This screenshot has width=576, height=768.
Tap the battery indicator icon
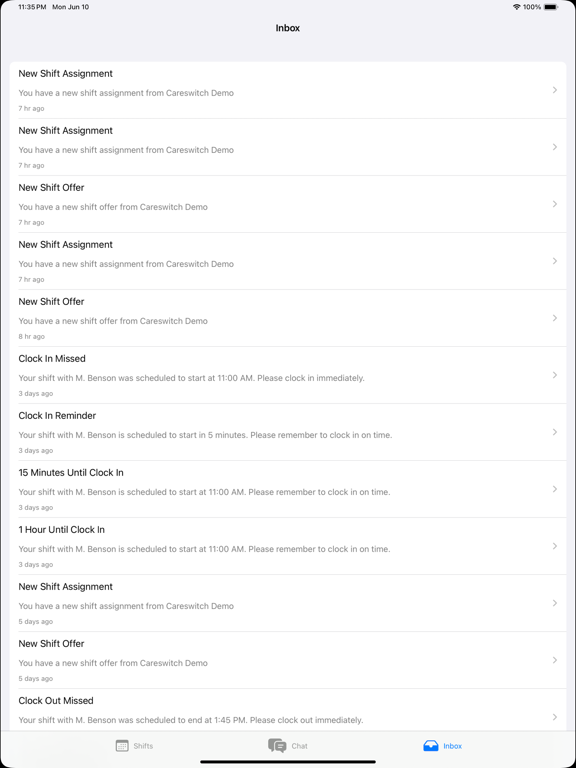coord(551,7)
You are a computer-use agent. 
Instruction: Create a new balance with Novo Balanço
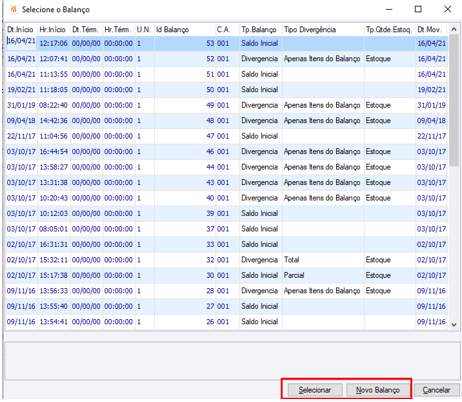point(378,390)
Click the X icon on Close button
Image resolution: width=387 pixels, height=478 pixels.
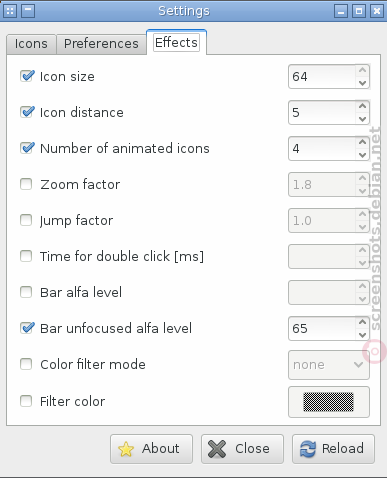tap(217, 449)
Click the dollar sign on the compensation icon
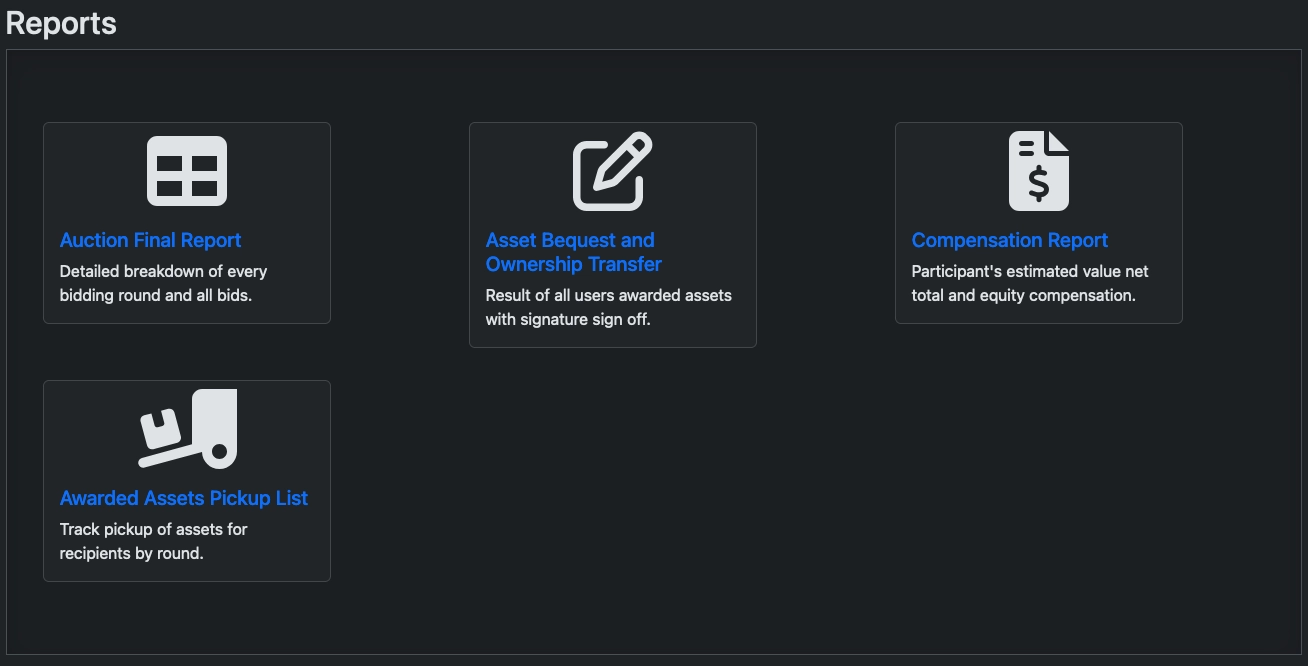The height and width of the screenshot is (666, 1308). (1038, 183)
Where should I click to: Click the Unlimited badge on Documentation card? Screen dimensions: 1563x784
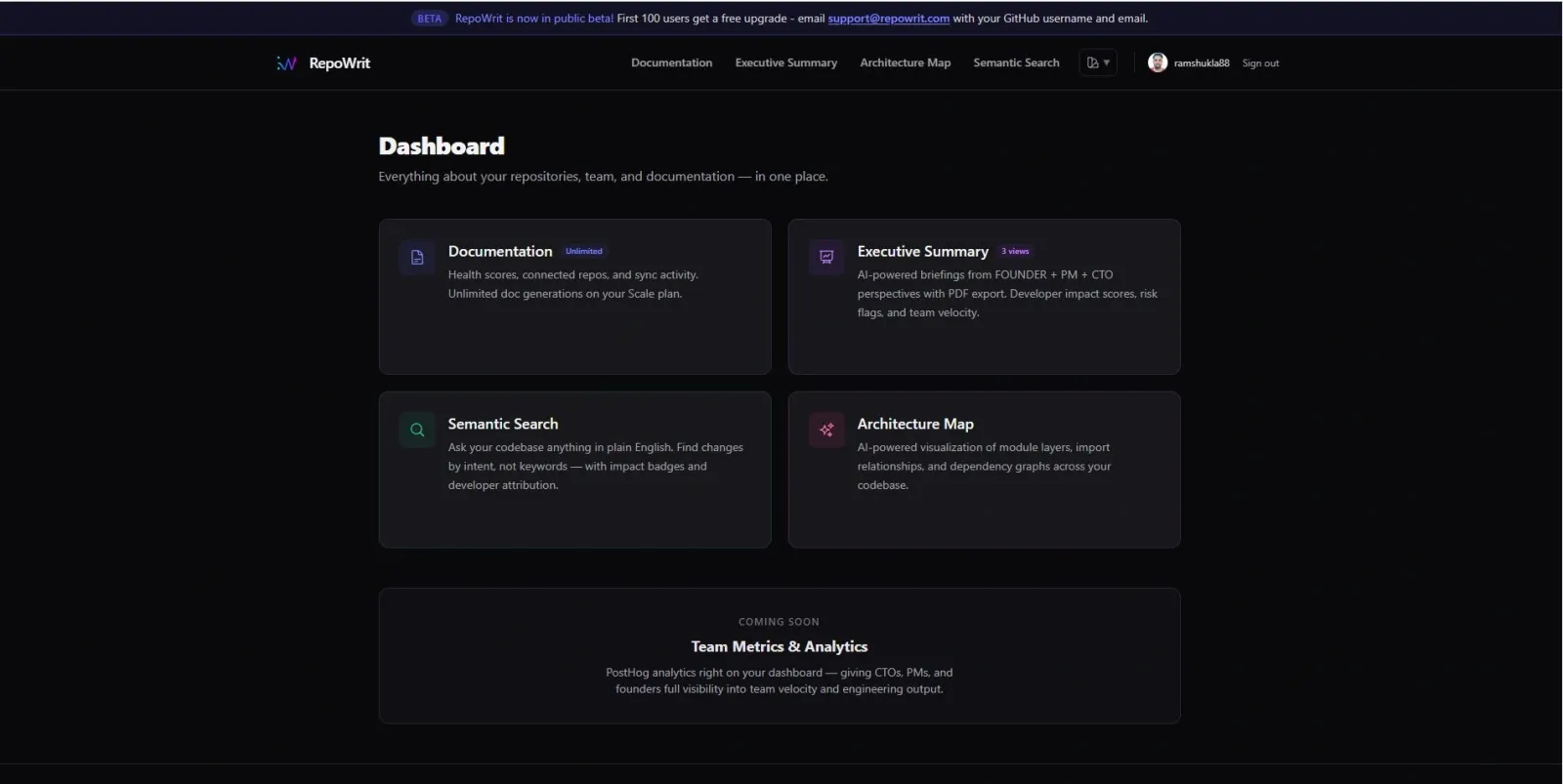coord(584,251)
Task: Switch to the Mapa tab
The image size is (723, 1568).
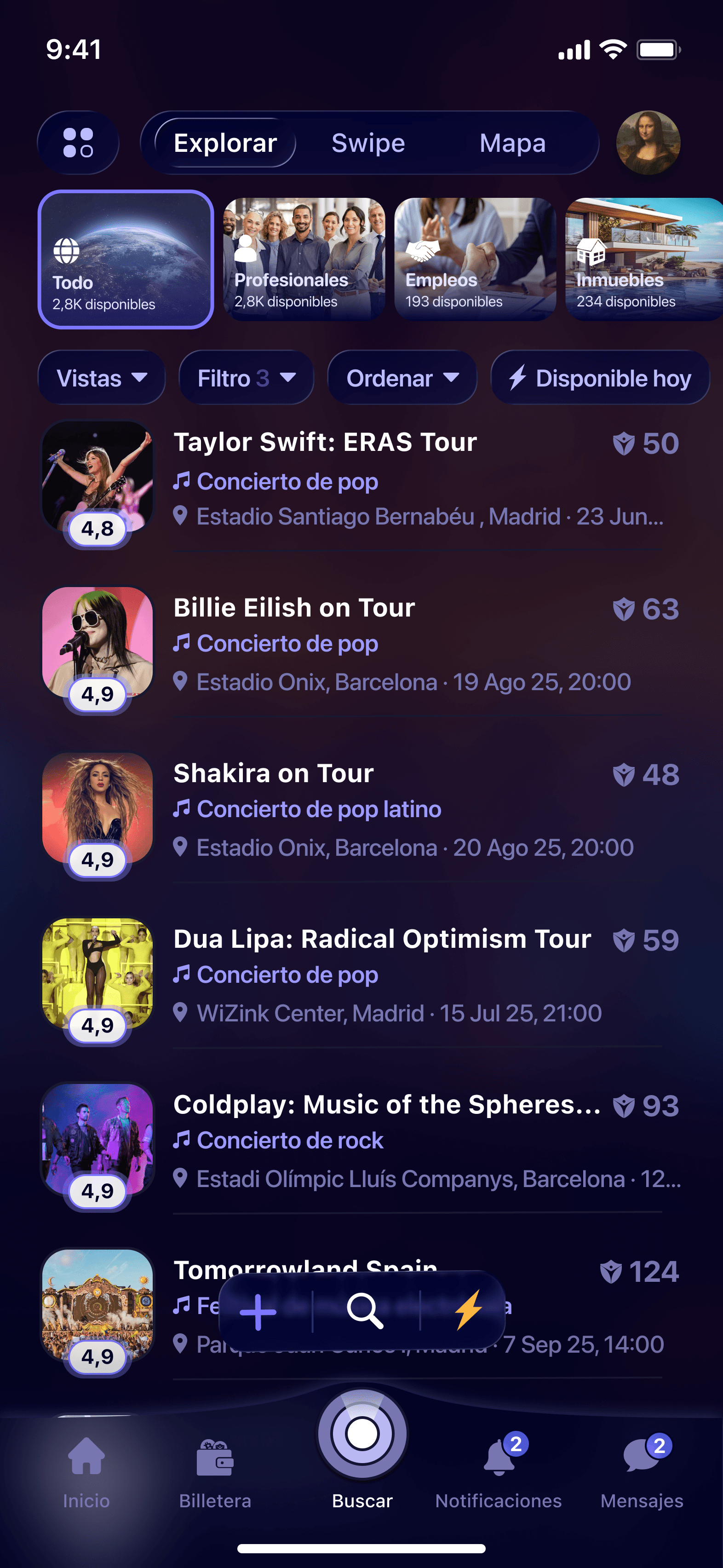Action: coord(512,143)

++++++++

▸ **Instructions to follow**
An exact copy of all the lines above is required, with the pictures removed.

▸ **Response to this task**
This screenshot has width=576, height=768.
Tap the battery indicator icon
coord(551,7)
You are a computer-use agent. 
Instruction: Create a new balance with Novo Balanço
point(378,390)
Click the X icon on Close button
Image resolution: width=387 pixels, height=478 pixels.
tap(217, 449)
Click the dollar sign on the compensation icon
The height and width of the screenshot is (666, 1308). (1038, 183)
Where should I click to: Click the Unlimited badge on Documentation card? Screen dimensions: 1563x784
coord(584,251)
Task: Switch to the Mapa tab
The image size is (723, 1568).
Action: coord(512,143)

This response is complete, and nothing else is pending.